Peter Sarnow

Biography

He is working as Professor, Microbiology & Immunology. Member of Bio-X, Child Health Research Institute, Stanford Cancer Institute.

Research Interest

Our laboratory has been been studying the mechanism by which a liver-specific microRNA, miR-122, regulates the amplification of the hepatitis C virus (HCV) genome in cultured cells. Specifically, we have found that miR-122 interacts with the 5' end of the viral RNA and is essential for viral replication. Consequently, sequestration of miR-122 by antisense-oligonucleotides results in rapid loss of viral RNA. We are currently examining the mechanism by which miR-122 helps HCV RNA replication and are searching for cellular targets of miR-122 and their regulation by miR-122. These lines of investigations will lead to new insights how these small noncoding RNAs regulate expression of cellular and viral mRNAs and may point to new venues for antiviral therapeutics against HCV. In a second line of investigation, we are studying the unusual mechanism of translation initiation by internal ribosome entry in certain viral (i.e. HCV, picornavirsues and some insect viruses) and cellular mRNA molecules.
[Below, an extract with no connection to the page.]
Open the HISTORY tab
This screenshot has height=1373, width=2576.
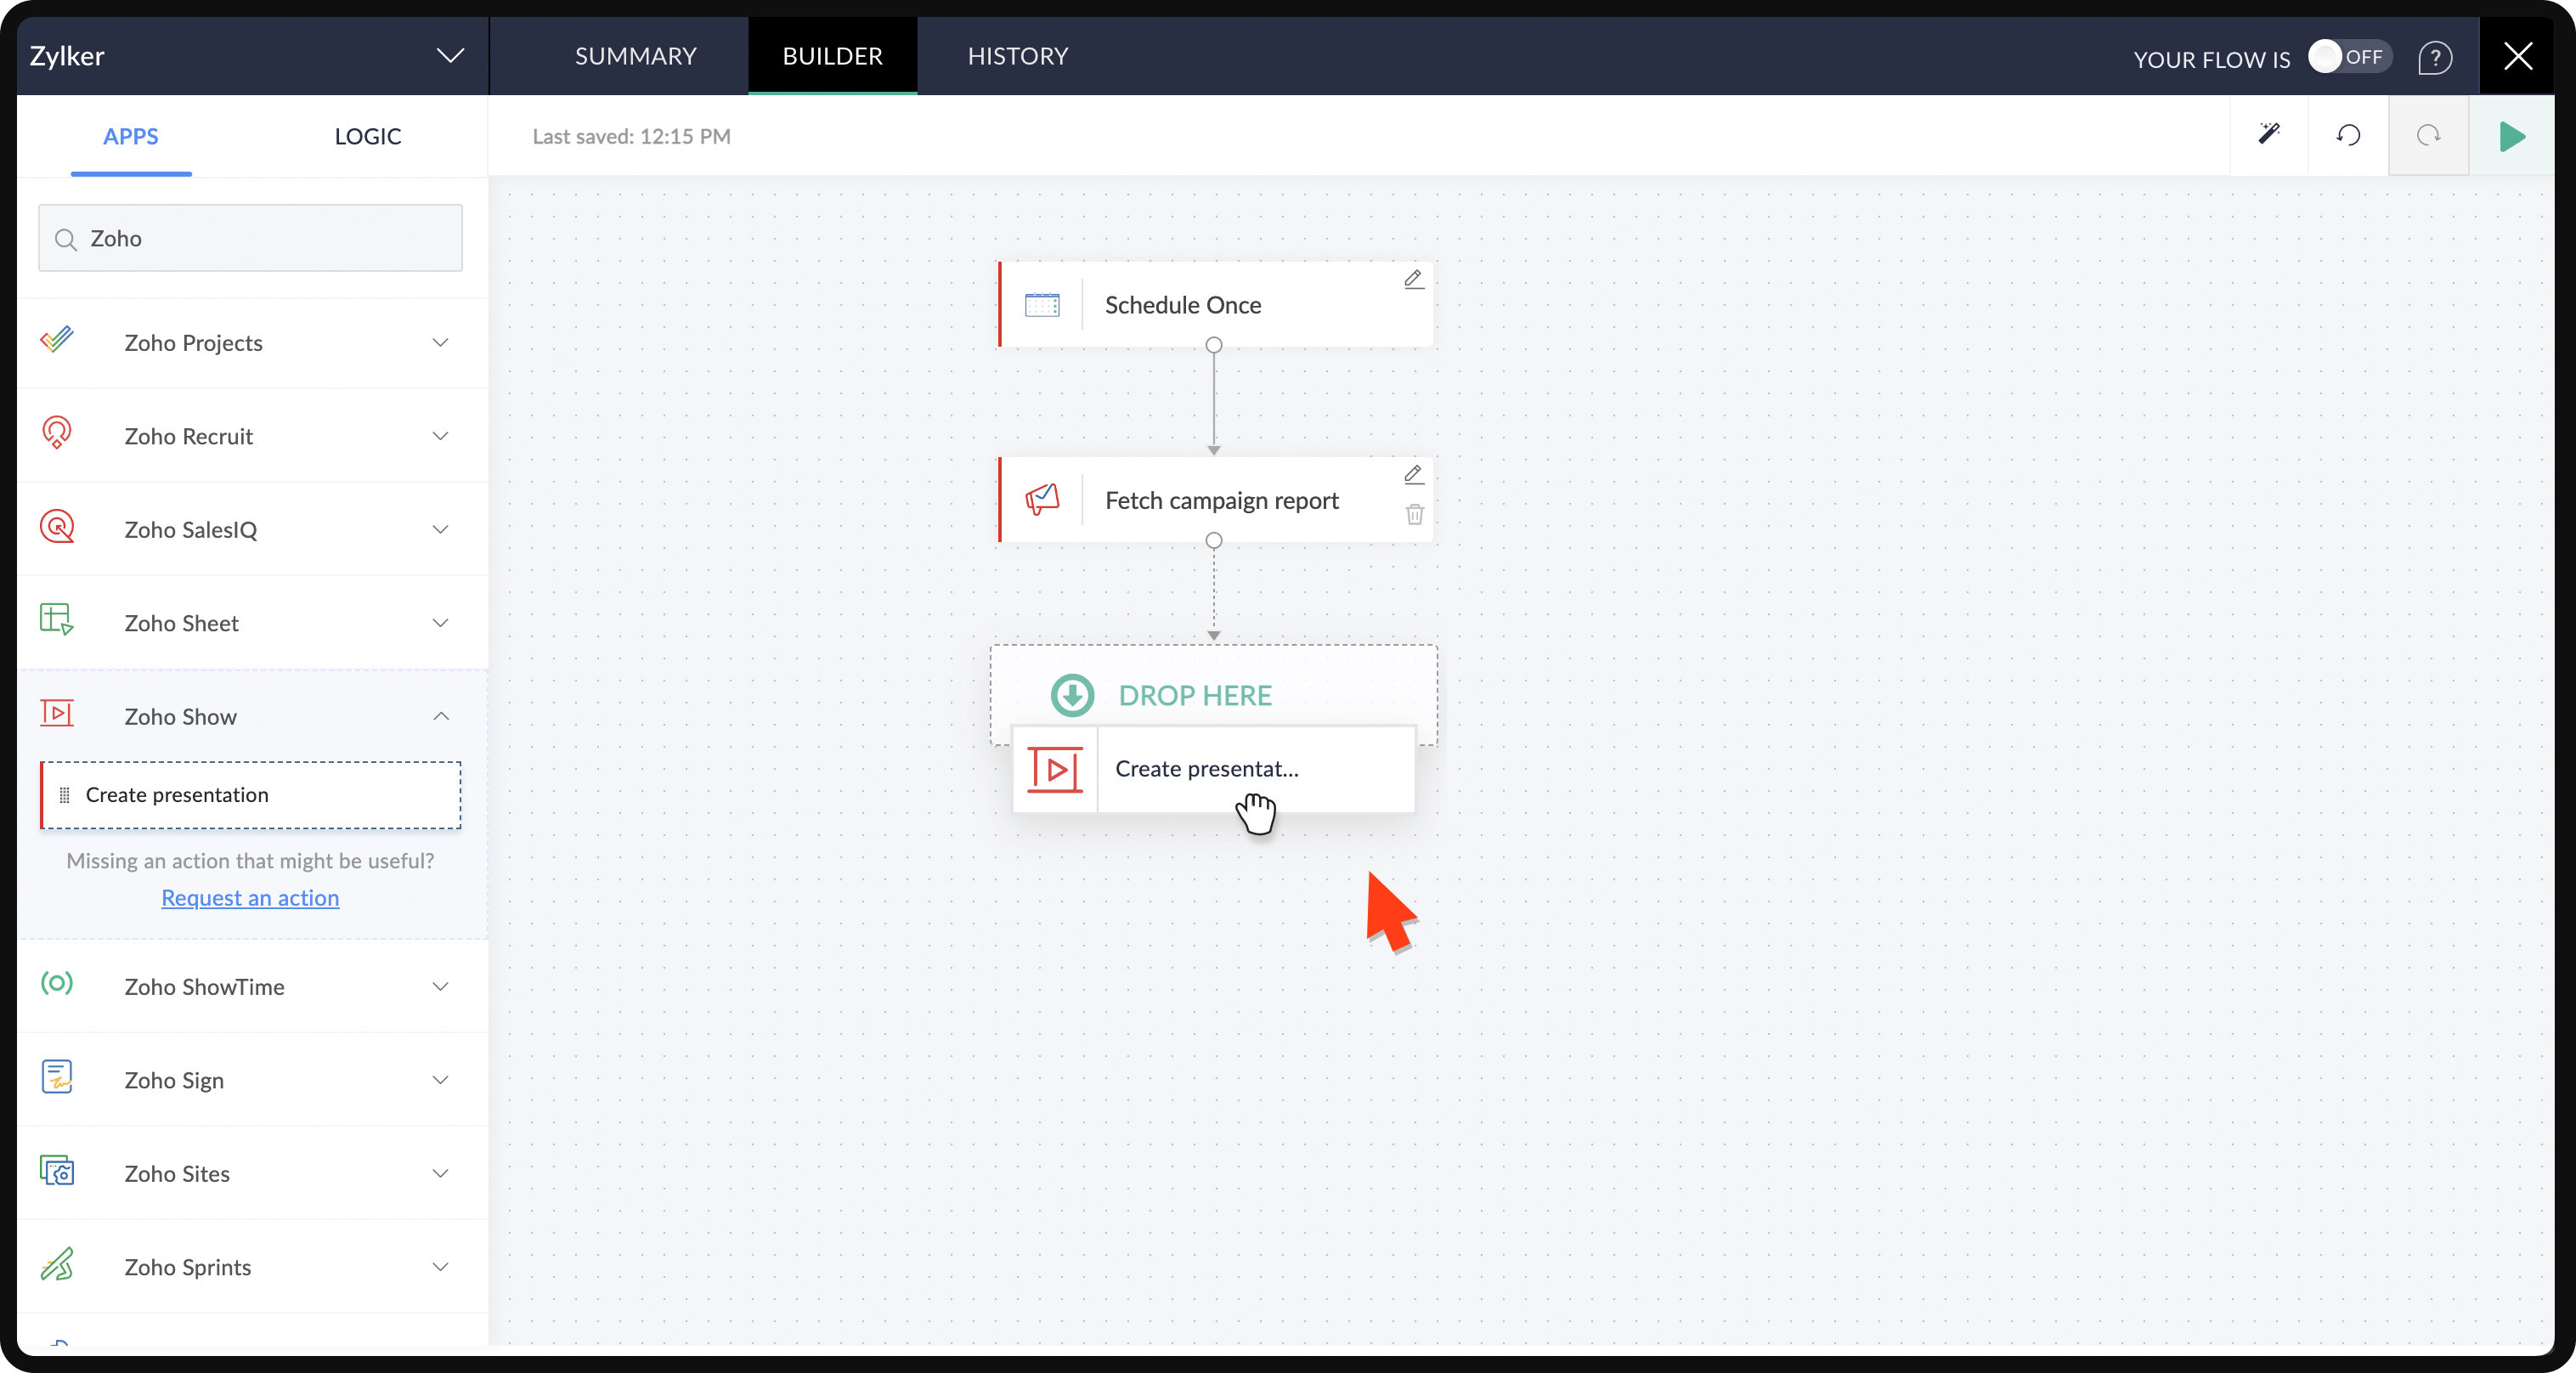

In the conventional scanning mechanism of translation initiation, which operates on most mRNA molecules, 40S subunits are recruited at or near the 5' end of the mRNA. Subsequently, the 40S ribosomal subunits are predicted to scan the mRNA in a 5' to 3' direction until the first AUG codon is encountered as start site for protein synthesis. However, certain viral and cellular mRNAs, notably encoding proto-oncogenes and regulatory genes, contain long 5' noncoding regions with multiple AUG codons. Thus, the translation initiation rate in these mRNAs is predicted to be low according to the scanning model; alternatively, other translation initiation mechanisms may operate to ensure efficient translation. Indeed, some of such mRNAs with long leaders contain internal ribosome entry sites which can bind ribosomes directly. Much of our work has been focussing on the mechanism and prevalence of internal ribosome binding. Specifically, we are addressing the following questions: Which cellular and viral mRNAs can be translated by internal ribosome binding? What are the cellular gene products that mediate internal ribosome binding? Is internal initiation regulated in the cell? What is the molecular basis for designating a given AUG codon as start site codon?